Моя подруга вопросительно наклонила голову.
– Дорогая моя Ирен! – С этими словами Бернар вдруг сбросила с себя маску томности и заговорщицки прижалась к примадонне: – Алиса испытывает некоторые затруднения, препятствующие ее будущему. Ты можешь ей помочь. Я слышала, ты легко справляешься с подобными вещами. Она будет тебе премного благодарна, а ты тем временем освоишься в Монте-Карло, как и я – в роли Гамлета. Согласна?
– Алиса?
– Алиса Гейне из Нового Орлеана, наследница славного гамбургского рода и дальняя родственница поэта Генриха Гейне.

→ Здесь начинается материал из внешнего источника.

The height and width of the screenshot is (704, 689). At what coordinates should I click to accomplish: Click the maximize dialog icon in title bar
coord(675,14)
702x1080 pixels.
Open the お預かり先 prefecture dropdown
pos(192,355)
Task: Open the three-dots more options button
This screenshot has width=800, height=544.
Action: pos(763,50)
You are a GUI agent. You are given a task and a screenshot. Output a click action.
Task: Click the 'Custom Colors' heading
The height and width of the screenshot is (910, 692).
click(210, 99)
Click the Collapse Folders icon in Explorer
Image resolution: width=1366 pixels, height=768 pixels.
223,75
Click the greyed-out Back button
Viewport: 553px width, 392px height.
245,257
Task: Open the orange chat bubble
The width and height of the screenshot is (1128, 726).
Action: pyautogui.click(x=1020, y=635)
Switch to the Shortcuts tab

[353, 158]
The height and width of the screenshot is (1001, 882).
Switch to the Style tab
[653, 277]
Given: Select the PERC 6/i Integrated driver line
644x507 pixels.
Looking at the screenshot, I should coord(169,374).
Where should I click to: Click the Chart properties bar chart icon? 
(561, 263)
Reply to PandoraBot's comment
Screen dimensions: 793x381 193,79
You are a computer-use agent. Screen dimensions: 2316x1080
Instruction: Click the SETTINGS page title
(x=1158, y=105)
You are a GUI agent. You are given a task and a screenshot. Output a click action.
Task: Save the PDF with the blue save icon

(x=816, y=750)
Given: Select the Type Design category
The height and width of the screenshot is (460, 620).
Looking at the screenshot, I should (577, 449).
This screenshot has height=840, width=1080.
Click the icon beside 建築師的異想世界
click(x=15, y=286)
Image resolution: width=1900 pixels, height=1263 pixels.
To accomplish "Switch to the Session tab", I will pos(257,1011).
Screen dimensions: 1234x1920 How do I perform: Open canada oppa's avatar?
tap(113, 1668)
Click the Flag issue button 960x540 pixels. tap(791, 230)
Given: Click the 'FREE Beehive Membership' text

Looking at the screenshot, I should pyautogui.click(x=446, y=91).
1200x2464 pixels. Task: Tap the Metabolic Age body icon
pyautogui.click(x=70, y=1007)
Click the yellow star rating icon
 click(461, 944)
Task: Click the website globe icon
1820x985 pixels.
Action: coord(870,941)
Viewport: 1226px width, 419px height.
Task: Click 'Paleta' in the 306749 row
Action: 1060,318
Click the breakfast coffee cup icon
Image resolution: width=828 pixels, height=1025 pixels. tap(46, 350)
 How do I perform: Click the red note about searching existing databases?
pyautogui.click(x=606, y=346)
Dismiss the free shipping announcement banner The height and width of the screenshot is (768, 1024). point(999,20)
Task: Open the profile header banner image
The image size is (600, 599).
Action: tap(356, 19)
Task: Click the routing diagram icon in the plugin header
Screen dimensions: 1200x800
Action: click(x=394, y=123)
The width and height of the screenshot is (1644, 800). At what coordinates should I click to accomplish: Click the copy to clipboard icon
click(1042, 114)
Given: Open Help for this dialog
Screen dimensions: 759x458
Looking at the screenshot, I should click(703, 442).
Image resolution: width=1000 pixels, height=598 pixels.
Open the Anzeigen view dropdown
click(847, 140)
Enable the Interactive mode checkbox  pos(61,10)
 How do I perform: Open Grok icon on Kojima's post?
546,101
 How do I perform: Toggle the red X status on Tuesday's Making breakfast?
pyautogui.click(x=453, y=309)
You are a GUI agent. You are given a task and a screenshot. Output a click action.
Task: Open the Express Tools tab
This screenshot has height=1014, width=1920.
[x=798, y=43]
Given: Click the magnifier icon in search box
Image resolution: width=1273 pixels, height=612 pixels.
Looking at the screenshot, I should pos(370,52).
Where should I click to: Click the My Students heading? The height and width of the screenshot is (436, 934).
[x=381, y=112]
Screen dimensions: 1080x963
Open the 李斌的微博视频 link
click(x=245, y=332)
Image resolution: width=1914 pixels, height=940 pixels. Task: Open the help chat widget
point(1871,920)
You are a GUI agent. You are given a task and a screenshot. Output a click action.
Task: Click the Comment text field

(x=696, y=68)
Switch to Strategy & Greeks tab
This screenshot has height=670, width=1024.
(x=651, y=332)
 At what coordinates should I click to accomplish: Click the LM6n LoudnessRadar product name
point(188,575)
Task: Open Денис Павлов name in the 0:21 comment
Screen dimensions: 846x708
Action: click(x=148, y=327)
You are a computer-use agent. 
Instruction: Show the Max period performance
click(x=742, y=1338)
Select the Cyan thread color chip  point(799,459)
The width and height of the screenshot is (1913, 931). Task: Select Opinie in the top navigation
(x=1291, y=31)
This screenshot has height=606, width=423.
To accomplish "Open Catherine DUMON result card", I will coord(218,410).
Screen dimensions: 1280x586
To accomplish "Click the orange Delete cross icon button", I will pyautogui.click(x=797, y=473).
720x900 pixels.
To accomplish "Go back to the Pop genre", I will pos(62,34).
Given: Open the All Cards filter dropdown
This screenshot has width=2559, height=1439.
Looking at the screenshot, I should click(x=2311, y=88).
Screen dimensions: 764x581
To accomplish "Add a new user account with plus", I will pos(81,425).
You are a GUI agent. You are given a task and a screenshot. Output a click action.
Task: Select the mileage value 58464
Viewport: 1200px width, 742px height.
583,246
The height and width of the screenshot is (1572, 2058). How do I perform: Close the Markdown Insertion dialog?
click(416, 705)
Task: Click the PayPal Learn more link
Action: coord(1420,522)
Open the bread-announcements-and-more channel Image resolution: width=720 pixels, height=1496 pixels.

Ныне вдовствующая герцогиня де Ришелье. Ее отец – мой финансовый консультант, а порой и суровый наставник. Несмотря на страсть к азартным играм, моя золотая казна непрерывно пополняется. По крайней мере, заработанных денег хватило на покупку и обустройство дома.
– Стало быть, герцогиня пользуется популярностью в светских кругах? – оживилась Ирен, радуясь возможности скрыть истинную цель нашего визита. – В Монте-Карло мне нужно срочно навести кое-какие справки. Как ты думаешь, она сможет помочь?
– Разумеется. Алиса богата и хороша собой. Быть может, вскоре она станет первой американской княгиней Монако, если несчастный принц Альбер переживет отца, князя Карла. Альбер разведен. Это долгая и, как это часто бывает, не самая приятная история. Уверена, вы с Годфри и мисс Аксли покорите сердце Алисы де Ришелье. Она увлекается оперой и искусством… и, конечно же, восхищается моим актерским талантом. Из нее выйдет чудесная княгиня. Решено! Отправляйся в Монте и устрой ее бракосочетание. Ты возложишь корону на голову американки и, как знать, может, очаруешь самого принца. Ах, постой, у тебя же есть муж! Но ведь мисс Аксли свободна, верно? Мы непременно ее пристроим… – Сара впилась в меня алчным взглядом.
Послышался звон фарфора. Все дружно уставились вниз: у моих ног валялась впопыхах опрокинутая мной скамеечка, вздымавшаяся над осколками злосчастной чашки с блюдцем. В тот момент я впервые в жизни обрадовалась своей неловкости.